Большего сходства быть уже не могло. Каналья хозяин сдержал пунктуально своё бездушное слово и присылал только жиденький тёпленький чай, а он, совсем как бедный Иван Александрович после встречи с лихим капитаном, с улыбкой несколько подражая ему, каждый день уходил в три часа из отеля и приходил назад в шесть часов, делая вид, что обедал.
Вот только скулить, как делал тот, не скулил. Не голод мучил его, его терзало бездействие, неопределённость ожидания неизвестно чего. Он всё сидел и читал, чтобы излишним движением не раздражать в себе аппетит, а потом, как-то свыкнувшись с голодом, день и ночь продолжал свой роман, в котором один молодой человек, без нравственного закона в смятенной душе, оказавшись вот в таком же безвыходном положении, решился на ужасное преступление, и роман этот быстро пошёл, и вскоре набралось не меньше чем на тысячу полновесных русских рублей, а роман всё разрастался безмерно, обещая выручить его из беды, но роман ещё надо было продать, что из Висбадена сделать было не так-то легко.

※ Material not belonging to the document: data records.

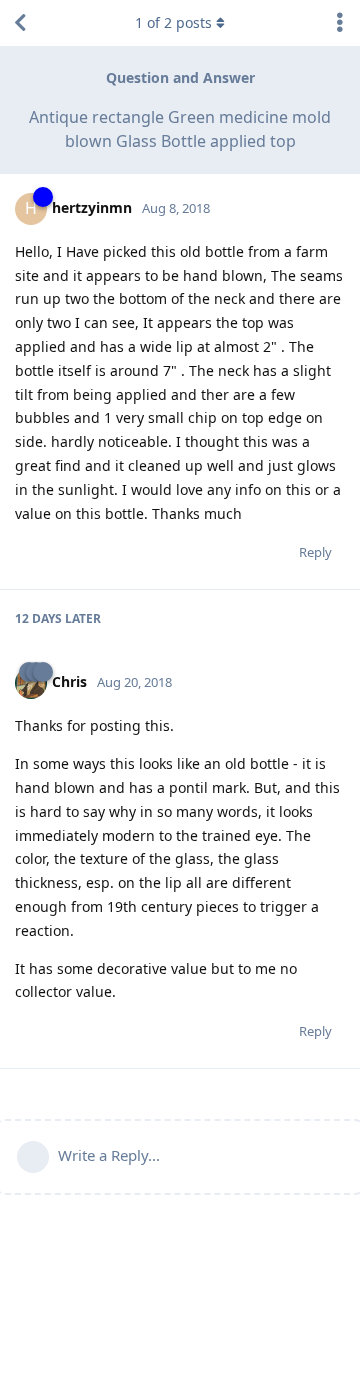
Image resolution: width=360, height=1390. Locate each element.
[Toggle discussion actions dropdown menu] (340, 23)
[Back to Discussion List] (20, 23)
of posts (173, 22)
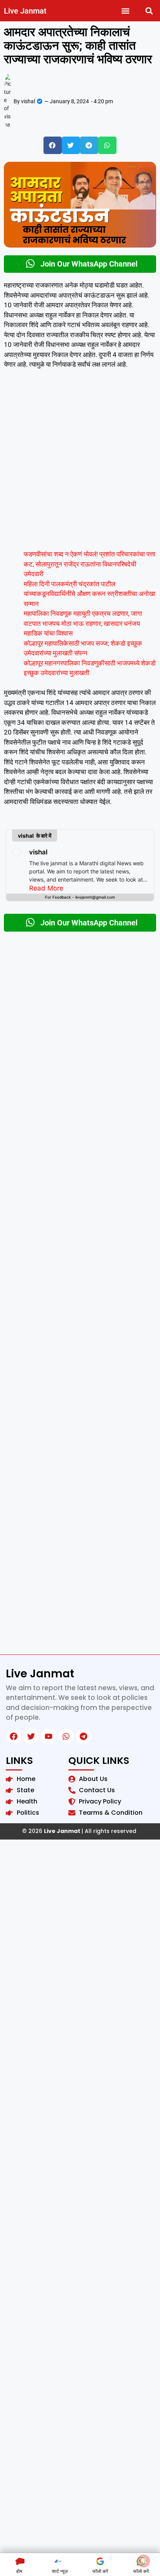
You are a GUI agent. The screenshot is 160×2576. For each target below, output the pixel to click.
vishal (38, 852)
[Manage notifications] (143, 2561)
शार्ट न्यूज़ (60, 2571)
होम (19, 2571)
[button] (125, 10)
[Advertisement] (80, 462)
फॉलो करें (100, 2571)
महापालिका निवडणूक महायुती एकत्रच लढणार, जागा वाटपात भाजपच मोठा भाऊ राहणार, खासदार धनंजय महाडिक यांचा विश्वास (83, 623)
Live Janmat (25, 11)
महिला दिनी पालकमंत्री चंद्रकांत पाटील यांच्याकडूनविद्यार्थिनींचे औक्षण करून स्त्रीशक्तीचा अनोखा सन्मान (89, 594)
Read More (46, 888)
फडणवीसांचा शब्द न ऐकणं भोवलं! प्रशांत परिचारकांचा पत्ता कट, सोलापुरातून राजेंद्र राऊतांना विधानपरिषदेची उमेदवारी (89, 564)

Что было делать? Кому крикнуть, кого просить, кого умолять? Положительно не было никого, поблизости жили только Тургенев и Герцен.
О, как гадко и стыдно было ему, но с Тургеневым он считал себя в самых дружеских отношениях, а Тургенев был всё-таки гораздо умнее других и должен был всю эту деликатность и тонкость понять, так что нравственно обратиться к нему и к такому же умному Герцену было несколько легче, чем бы к прочим иным, и он решился просить у Герцена флоринов четыреста, а у Тургенева талеров сто, то есть каждого в его местной, швейцарской и немецкой, валюте.